Text block

USA — State and local officials have issued smoke advisories for southeastern Arizona because of two wildfires burning south of Tucson.
The advisories warn people with respiratory problems, the young and elderly to curtail outdoor activities while smoke is in the area.
The Arizona Department of Environmental Quality issued a general smoke advisory Wednesday for Pima, Cochise and Santa Cruz counties.
The Pima County Department of Environmental Quality also issued an advisory for the county.
The state’s advisory was issued because of northward smoke movement from a Mexican wildfire about 10 miles southeast of Nogales, Sonora, according to the agency.
The smoke, along with pollen, dust and high winds, could cause health problems for people who suffer from asthma and other respiratory problems.
Also, high temperatures in the Tucson area – in the mid- to upper 90s through Sunday – will be about 10 degrees above normal for this time of year. Winds will be between 5 and 15 mph over the next several days, according to the National Weather Service.
There are two wildfires burning in Southern Arizona:
The Bull Fire was burning Wednesday on both sides of the Arizona-Mexico border.
More than 9,700 acres have burned on the Arizona side, with 95 percent of the blaze contained, the Coronado National Forest said.
The Greaterville Fire, has burned about 1,825 acres near the Rosemont Ranch, north of Sonoita. That fire was 90 percent contained.
Firefighters are patrolling and mopping up both areas.
Smoke from these fires is not the only worry for people with asthma and respiratory problems.
The high winds are also carrying pollen and dust, making things “very irritating” for people with asthma, lung disease and allergies, said Dr. George Makol of Alvernon Allergy and Asthma.
“It’s definitely having an adverse effect on people,” Makol said.
Makol is seeing up to five new patients each day because of the conditions, he said.
“The pollen season started late. Around April 1, everything really came back with a vengeance,” he said.
People who are vulnerable to these conditions should stay indoors and run the air conditioners in their homes, he said.
“It’s not a good time to be raking the lawn or moving furniture into the shed,” he said.
They should also roll the windows up and turn on the air conditioning in their cars if they go out, he said.
If their symptoms get worse, they should call their doctor as soon as possible, he said.
WHAT TO DO
The Arizona Department of Environmental Quality recommends that children, the elderly and those of all ages with respiratory problems avoid outdoor activities between now and Saturday if wildfire smoke is affecting their areas.
If someone smells smoke and is negatively impacted, the agency says to:
Consider temporarily relocating to another area as long as it is safe to do so.
If you are indoors, stay there with doors and windows closed.
Do not use an evaporative cooler while smoke is present in the area. Run the air conditioning or the fan feature on your home cooling system so that the filter can remove smoke. If you have a separate room filtration system, that can also be used to reduce smoke.
Reduce physical activity.
If respiratory symptoms persist or become more severe, contact your primary health-care provider.

Exercise data
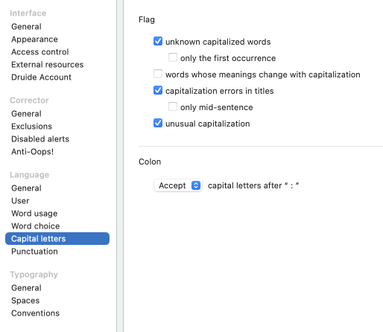Enable only the first occurrence option

[x=173, y=57]
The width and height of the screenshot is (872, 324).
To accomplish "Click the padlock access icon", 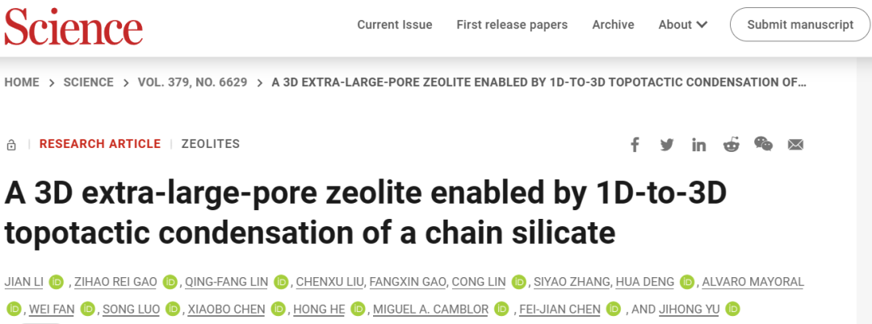I will pyautogui.click(x=11, y=145).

Task statement
Write out the smoke advisory article word for word from "Do not use an" to "to reduce smoke.". Nothing in the listing is needed.

Written solution
Do not use an evaporative cooler while smoke is present in the area. Run the air conditioning or the fan feature on your home cooling system so that the filter can remove smoke. If you have a separate room filtration system, that can also be used to reduce smoke.